其中，I_m为间隔时间内的平均胰岛素水平。

在上述胰岛素效力模型的基础上，提出离体情况下连续检测胰岛素敏感性的方法(参见图1)，包括以下操作：

(1)分离离体组织或者器官，正常细胞外液(如Tyrode溶液)灌流5min，保证离体组织或者器官在体外环境状态的稳定。

(2)离体组织或者器官循环灌流含有胰岛素(按照不同目的确定胰岛素的水平)和NBD(2-[N-(7-nitrobenz-2-oxa-1,3-diazol-4-yl)amino])标记的2-脱氧葡萄糖(2-deoxyglucose,2-DG)的细胞外液，即含胰岛素和2-NBDG(10μM)的细胞外液。

(3)循环灌流期间间隔时间点采集细胞外液样本，间隔的时间点根据不同的目的而定，通常情况下，间隔10min采样一次，共采样3-5次，可以选择在灌流后20-120分钟内采集样本。

(4)测量采集样本中总的葡萄糖、外源性标记的葡萄糖和胰岛素的水平，按照下式计算胰岛素敏感性：

${\mathrm{IS}}_t=\frac{{\mathrm{dG}}_u}{\mathrm{dt}}\&times;\frac{1}{I_m}\&cong;\frac{G_m\&times;\frac{G_{e1}-G_{e2}}{G_{e1}}}{I_m\&times;(t_2-t_1)}$

其中，IS_t为单位时间胰岛素敏感性，t₁为第一采集时间点，t₂为第二采集时间点，G_u为葡萄糖消耗的水平，I_m为间隔时间点内的平均胰岛素水平，G_m为间隔时间点内的总的葡萄糖平均水平，G_e1为第一采集时间点所测的外源性葡萄糖水平，G_e2为第二采集时间点所测的外源性葡萄糖水平。

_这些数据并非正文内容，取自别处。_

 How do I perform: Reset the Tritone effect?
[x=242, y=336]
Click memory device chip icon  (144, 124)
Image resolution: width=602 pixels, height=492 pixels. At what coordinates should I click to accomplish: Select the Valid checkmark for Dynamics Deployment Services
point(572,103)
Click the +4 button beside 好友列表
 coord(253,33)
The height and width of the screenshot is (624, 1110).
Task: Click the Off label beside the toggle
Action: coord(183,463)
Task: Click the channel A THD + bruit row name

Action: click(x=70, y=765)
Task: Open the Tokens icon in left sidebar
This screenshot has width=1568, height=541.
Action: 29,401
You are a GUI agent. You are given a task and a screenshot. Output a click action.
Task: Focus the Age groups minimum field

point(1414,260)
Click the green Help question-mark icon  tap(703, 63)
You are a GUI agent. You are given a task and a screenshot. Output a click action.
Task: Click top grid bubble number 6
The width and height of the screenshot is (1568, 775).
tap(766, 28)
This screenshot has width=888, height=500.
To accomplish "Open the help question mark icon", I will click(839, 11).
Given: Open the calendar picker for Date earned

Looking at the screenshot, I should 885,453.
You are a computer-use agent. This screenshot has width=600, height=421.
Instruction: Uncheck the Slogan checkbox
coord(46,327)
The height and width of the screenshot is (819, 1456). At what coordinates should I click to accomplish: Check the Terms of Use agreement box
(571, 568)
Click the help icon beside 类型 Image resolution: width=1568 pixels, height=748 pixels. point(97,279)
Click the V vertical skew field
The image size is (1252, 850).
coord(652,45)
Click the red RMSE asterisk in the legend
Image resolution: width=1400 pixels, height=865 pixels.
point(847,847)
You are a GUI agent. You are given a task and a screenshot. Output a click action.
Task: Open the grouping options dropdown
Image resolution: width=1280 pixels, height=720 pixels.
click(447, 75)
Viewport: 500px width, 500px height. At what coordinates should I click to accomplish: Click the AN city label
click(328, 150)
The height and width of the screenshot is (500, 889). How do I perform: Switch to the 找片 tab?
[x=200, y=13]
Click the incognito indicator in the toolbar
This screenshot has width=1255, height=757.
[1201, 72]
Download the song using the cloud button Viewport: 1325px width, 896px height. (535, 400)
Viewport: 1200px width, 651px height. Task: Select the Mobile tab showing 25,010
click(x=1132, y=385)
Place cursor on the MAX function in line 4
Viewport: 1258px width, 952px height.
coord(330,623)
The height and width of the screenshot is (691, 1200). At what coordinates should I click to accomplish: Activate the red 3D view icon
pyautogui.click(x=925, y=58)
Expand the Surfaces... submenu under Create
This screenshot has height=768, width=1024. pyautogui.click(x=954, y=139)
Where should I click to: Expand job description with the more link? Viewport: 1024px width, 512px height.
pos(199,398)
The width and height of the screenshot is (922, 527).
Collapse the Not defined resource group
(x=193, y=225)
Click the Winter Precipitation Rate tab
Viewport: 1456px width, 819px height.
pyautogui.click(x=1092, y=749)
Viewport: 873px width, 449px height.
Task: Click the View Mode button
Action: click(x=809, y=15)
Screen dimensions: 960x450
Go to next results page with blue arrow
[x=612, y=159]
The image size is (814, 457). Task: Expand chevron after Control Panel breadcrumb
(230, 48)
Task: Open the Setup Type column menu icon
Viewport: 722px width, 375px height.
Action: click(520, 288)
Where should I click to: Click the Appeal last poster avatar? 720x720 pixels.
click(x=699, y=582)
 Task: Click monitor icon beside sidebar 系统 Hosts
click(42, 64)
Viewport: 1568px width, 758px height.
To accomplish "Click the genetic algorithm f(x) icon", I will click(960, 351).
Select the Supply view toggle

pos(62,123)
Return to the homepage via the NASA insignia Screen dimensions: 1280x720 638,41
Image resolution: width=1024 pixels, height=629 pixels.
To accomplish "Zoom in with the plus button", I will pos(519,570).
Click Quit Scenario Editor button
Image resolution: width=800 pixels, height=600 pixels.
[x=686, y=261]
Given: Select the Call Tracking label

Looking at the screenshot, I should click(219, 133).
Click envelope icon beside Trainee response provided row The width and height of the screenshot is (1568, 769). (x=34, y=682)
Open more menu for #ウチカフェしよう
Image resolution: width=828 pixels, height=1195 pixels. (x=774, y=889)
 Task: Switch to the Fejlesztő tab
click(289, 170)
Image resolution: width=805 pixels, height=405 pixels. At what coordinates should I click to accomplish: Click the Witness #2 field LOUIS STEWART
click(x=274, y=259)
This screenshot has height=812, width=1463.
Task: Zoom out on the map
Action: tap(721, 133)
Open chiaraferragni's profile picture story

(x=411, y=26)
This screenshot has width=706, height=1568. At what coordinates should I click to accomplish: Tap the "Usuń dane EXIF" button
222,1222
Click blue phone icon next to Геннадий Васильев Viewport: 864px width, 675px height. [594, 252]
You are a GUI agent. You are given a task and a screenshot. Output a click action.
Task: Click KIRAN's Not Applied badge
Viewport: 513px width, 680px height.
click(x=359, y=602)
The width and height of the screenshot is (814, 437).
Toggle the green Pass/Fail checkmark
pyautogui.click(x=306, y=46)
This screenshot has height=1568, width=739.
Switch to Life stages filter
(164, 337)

具体的，总的葡萄糖水平采用血糖试纸测量，外源性葡萄糖采用荧光测量法测量，胰岛素水平采用ELISA方法测量。由于荧光标记的2-脱氧葡萄糖具有荧光，而内源性葡萄糖没有荧光，因此可以区分出来内源性和外源性葡萄糖水平；而荧光标记的2-脱氧葡萄糖被代谢降解之后，其荧光消失，所以测量得到的荧光值与荧光标记的2-脱氧葡萄糖呈线性关系，这样通过荧光酶标仪进行荧光检测再经换算而得到代谢后剩余的外源性葡萄糖水平。

增加采样频率可以实现胰岛素敏感性的连续测量。

具体的按照上述方法，在小鼠离体心脏上进行大量的实验，结果表明这种方法简便、可靠，适用于胰岛素敏感性的量化和连续检测。主要结果如下图2、图3所示；

其中，图2为离体心脏灌流时外源性葡萄糖的水平保持非常好的线性衰减，说明离体心脏对葡萄糖的摄取水平维持在一个恒定的水平，并且利用该技术所获得的测量时间窗非常长(>100min)；图3是肥胖小鼠心脏胰岛素敏感性检测结果，结果表明该方法可以很好反映胰岛素的敏感性，可以测量到肥胖小鼠心脏胰岛素敏感性降低；

在离体组织或器官的基础上，提出基于胰岛素效力模型的胰岛素敏感性的测量方法，包括以下操作：

1)在数据处理器上构建所述的胰岛素效力模型：

2)向数据处理器输入在各时间点的待测对象血液样本或培养液样本的以下检测结果：样本中总的葡萄糖水平、外源性葡萄糖的水平和胰岛素水平，将检测结果代入到胰岛素效力模型中，数据处理器经过运算获得胰岛素敏感性测量结果并输出。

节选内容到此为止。